I went to our State Capitol on Tuesday, March 17th and met with the Representative from a neighboring district to talk about newborn screening, specifically for Vitamin D and for Krabbe. This was in support of two other families who contacted me and asked if I could attend.
Two heartbreaking situations. As is typical with Leukodystrophies, one of the famies has two children with Krabbe, one who was not diagnosed and is in the throes of the disease. The younger brother was diagnosed as a result of his brother’s symptoms, has had treatment and is doing great. She recently had an article published online about her family – Family’s Bittersweet Journey Spares One Son From Rare Disease, But Not the Other.
Overall the meeting went great and we managed to hijack a 30 minute slot into an hour and 15 minutes 🙂 I was able to give them a lot of information about CTX, mentioning that a newborn screening test is being developed and will have something to pilot in the hopefully not too distant future. I learned a lot about the process for sure which is good knowledge to have going forward and made a strong ally in the fight to get tests into the NBS program in Oregon.

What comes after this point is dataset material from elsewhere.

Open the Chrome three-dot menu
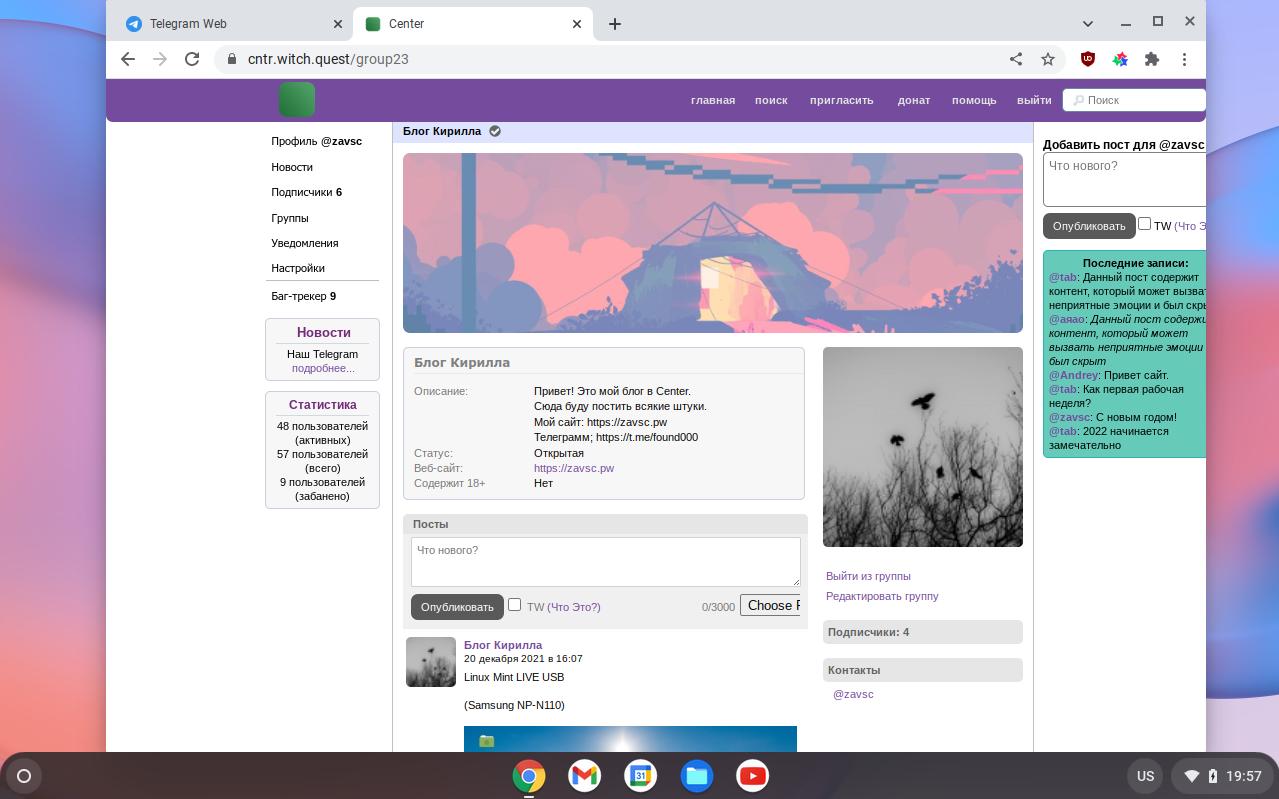 1184,59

He does have an uphill battle as the Chair of the House Health Care Committee does not see eye to eye on some of these initiatives, Krabbe being one of them. He says it’s too rare, the prevalence isn’t high enough. The individual I met with yesterday is going to use some of his peers to put pressure on him though to hopefully change his mind. So it’s good to know he’s willing to engage in that fight. I guess we can use our votes to change the situation if it comes to it though. Just have to convince enough people :). One thing is clear though, knowing the prevalence of CTX is key to pushing NBS with CTX.